The semiconductor trade is starting to get just a bit overheated once again as the cohort leads to a reinvigoration of sorts in the AI trade. With Cerebras (NASDAQ:CBRS) hitting the ground running on its debut day, questions linger as to whether the degree of euphoria is getting out of hand when it comes to the semis. Of course, the semiconductors seem to be the play for those who don’t want to test their luck in the application layer.
With software in a slump and uncertainty surrounding which firms are best poised to power AI monetization and which names are just mere “wrappers” that are too dependent on the large language model (LLM) underneath the hood, it certainly seems like the hardware is the way to play it. But with such large crowds around the same trade, at what point does the sure beneficiary become the risky play?
And when do the seemingly at-risk software names, which have now seen valuations “reset,” suddenly become the new relative value play? Like it or not, the semis have gotten riskier in the past year, while software has become markedly less risky.
As a group of stocks goes parabolic, the natural question to ask is when the peak will happen and how vicious the drawdown could be. Dr. Michael Burry’s cautious view of stocks that have gone parabolic seems more than worth heeding, in my humble opinion.
It’s not easy to “reject greed” if you’re sitting on huge semi gains
It’s easier said than done to “reject greed” and go for relative value, though. With the semi trade plunging just over 4% to cap off a great week for broad markets, the terrain could be about to stay rockier for a whole while longer, perhaps for much of the summer or even the rest of the year. After a 138% or so surge in a year, continued gains at such a cadence would make me that much more nervous.
While some patient dip-buyers might get their moment to shine as volatility becomes the new normal in the semis and perhaps the broad tech trade, I do think that those who choose to stay the course and defy the warnings should fasten their seatbelts and be ready to deal with more wild swings.
Whether that means selling after an X% drop or hanging in there with the intent of topping up, I do think the semi scene has all the makings of a trader’s playground in the coming weeks and months.

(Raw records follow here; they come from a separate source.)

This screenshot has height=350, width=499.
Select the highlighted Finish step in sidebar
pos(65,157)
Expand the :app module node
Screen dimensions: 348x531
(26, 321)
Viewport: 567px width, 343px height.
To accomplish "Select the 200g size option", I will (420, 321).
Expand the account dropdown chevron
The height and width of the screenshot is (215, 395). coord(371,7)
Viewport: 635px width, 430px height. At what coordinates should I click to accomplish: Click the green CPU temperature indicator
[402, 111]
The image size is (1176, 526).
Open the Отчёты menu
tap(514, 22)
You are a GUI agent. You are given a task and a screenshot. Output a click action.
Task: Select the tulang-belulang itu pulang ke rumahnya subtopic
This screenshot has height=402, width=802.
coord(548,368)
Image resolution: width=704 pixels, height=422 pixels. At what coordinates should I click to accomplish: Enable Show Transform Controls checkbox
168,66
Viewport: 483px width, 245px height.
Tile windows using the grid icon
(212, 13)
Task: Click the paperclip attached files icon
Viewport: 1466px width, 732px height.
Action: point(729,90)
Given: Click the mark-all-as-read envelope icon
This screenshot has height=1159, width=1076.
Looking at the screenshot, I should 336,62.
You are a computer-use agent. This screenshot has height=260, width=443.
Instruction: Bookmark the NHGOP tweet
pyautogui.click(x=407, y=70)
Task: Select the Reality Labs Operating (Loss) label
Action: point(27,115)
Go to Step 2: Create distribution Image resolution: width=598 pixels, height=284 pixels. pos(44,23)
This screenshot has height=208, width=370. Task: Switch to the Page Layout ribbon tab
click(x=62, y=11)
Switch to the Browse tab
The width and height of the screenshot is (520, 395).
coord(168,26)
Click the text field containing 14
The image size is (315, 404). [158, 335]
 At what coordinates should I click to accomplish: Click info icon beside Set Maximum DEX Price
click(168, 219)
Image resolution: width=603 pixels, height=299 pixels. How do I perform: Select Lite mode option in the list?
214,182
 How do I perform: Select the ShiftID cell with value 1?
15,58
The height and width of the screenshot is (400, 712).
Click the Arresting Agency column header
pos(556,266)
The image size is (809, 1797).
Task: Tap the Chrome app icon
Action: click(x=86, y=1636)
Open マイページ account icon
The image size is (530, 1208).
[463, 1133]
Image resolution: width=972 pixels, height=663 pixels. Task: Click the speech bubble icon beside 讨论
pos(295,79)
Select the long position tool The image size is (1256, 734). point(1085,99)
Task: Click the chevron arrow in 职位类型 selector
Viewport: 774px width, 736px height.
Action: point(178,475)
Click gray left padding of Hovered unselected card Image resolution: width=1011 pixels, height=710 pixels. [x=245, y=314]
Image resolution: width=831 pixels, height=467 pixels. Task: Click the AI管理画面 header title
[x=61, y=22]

Though I am skeptical of the heated semi trade, I also don’t think investors should expect any sort of AI chip bubble brewing to end in a cratering of the tech trade or even the AI theme. In a prior piece, I highlighted the Mag Seven as still cheap and perhaps a better way to play the rise of AI, given their dominance at multiple layers of the AI stack (including chips).
Nvidia’s less heated than the rest
While semis could go from greed to fear in the coming months, I wouldn’t give up on a name like Nvidia (NASDAQ:NVDA | NVDA Price Prediction), which I highlighted as not as hot as the rest of the pack. The stock fell 4.4% on Friday, and if the downward momentum continues, perhaps those with non-buyer’s remorse for not picking up Nvidia when they had the chance when shares were stuck sideways for close to three quarters might have a shot to buy at below $190 again.
The stock is gaining as semis do, but shares are only up around 8.9% from their November 2025 highs. That’s not quite the euphoric parabolic gain we’ve witnessed in some of the hotter semi plays in the market.
Also, Nvidia remains appropriately valued given its unmatched earnings growth. With the H200 China sale news hype fading while investors get ready for earnings this week, perhaps it’s Nvidia that dictates the next move for the semis. My worry is that a blowout beat might not be enough.